I bring up the apple tree because for the past few seasons it has been robbing the outer edge of our vegetable garden of nutrients. The crops that are in that particular space have a poor yield and simply look to be in poor condition. We have tried to beef up the soil, which is really only feeding the tree, so we decided it was time to go in a new direction.
Last year towards the end of summer, maybe even in the early weeks of fall, my daughter helped me build our first raised bed for the garden. In our cellar when we moved in were some untreated boards sitting in the corner, since we are always trying to recycle and reuse we thought this would be the perfect experiment. Our house was the first house built on the street in the early 1920’s and the basement is an old stone foundation so it gets a bit damp down there. The boards were a little damp but for the most part in really great shape considering where they had been kept for who knows how long. We took the boards outside and let them dry in the sun for a day or two and then of course it rained. So after a few more days of drying out we went to town. We put on some cheap mask and we began by sanding the boards down, partly to get all the dirt off of the boards but also to smooth them down as much as possible so that in the future we could touch them while they were in the garden and not risk injury. Afterwards we measured the garden space available and cut the boards accordingly. No power tools here just sweat and more sweat. When it was all said and done the bed was about 7 inches high and was 3 feet wide by 6 feet long.
Yesterday my children helped me prepare the bed for its first planting. We removed about 3 wheelbarrow loads of dirt from the garden and put it in it. We also had a couple of bags of organic garden soil from the store as well as a manure and hummus mixture. We then added some compost from our pile of black gold (a mixture of green kitchen scraps and unbleached paper) that has been fermenting for about 3 years now and for a little flavoring I added some bat guano and bone meal. We decided to plant lettuce seed in it after witnessing the success our friends had last year in their raised bed.
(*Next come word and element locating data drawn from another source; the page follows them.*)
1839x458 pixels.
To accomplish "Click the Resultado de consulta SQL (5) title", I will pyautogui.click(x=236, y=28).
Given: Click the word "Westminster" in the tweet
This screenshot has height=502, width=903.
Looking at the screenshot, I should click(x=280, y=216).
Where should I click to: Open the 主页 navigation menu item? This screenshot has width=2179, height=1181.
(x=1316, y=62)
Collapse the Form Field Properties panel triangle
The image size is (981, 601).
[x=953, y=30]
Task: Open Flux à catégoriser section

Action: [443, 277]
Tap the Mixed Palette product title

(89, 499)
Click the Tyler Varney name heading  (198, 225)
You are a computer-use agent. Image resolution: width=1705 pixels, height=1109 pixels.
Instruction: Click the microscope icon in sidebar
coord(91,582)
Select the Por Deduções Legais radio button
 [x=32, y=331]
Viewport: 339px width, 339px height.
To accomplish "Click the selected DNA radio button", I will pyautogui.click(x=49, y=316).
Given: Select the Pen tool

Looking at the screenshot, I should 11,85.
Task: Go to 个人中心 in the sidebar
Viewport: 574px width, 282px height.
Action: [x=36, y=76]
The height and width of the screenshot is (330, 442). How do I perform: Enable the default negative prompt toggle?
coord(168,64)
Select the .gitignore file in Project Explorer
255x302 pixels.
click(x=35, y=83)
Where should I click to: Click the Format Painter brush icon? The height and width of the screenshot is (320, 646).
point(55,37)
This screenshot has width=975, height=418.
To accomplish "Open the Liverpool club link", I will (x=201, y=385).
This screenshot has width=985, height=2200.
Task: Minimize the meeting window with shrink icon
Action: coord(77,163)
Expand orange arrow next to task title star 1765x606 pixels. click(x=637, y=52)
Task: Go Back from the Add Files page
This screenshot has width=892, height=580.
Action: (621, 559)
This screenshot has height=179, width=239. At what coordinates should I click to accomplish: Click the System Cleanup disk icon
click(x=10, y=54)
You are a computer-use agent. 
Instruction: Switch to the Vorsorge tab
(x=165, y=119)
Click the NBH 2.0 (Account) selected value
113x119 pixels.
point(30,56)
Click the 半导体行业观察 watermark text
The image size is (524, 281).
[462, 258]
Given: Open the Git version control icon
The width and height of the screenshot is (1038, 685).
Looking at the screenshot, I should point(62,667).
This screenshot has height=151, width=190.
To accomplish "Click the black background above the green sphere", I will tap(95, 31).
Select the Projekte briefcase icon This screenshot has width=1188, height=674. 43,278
Now there are a number of benefits to raised bed gardening. Due to the above average soil you can grow a crop a bit closer together than you normally would and still get great production. It helps to conserve moisture in the soil and chokes out weed growth as well when the plants are closer to one another. If you are really motivated you can turn your raised bed into a cold frame and extent your growing season. Cold frames are an interesting idea worth looking into especially if you garden in the northern climates. Another benefit of raised beds is that you do not need to walk on the soil to reach the plants and this has an immediate impact on the root system of the plant. If you happen to be a little older or physically unable to bend over you could use a raised bed that is nearly waist high, this would allow you to pull up a chair and tend to your plants with little stress to your body. There is also something very attractive to the eye as well when a raised bed or multiple beds are placed in a proper location on ones lawn.
There are a number of resources online if you are interested in building a bed or if you prefer you can simply buy one premade a put it together upon arrival.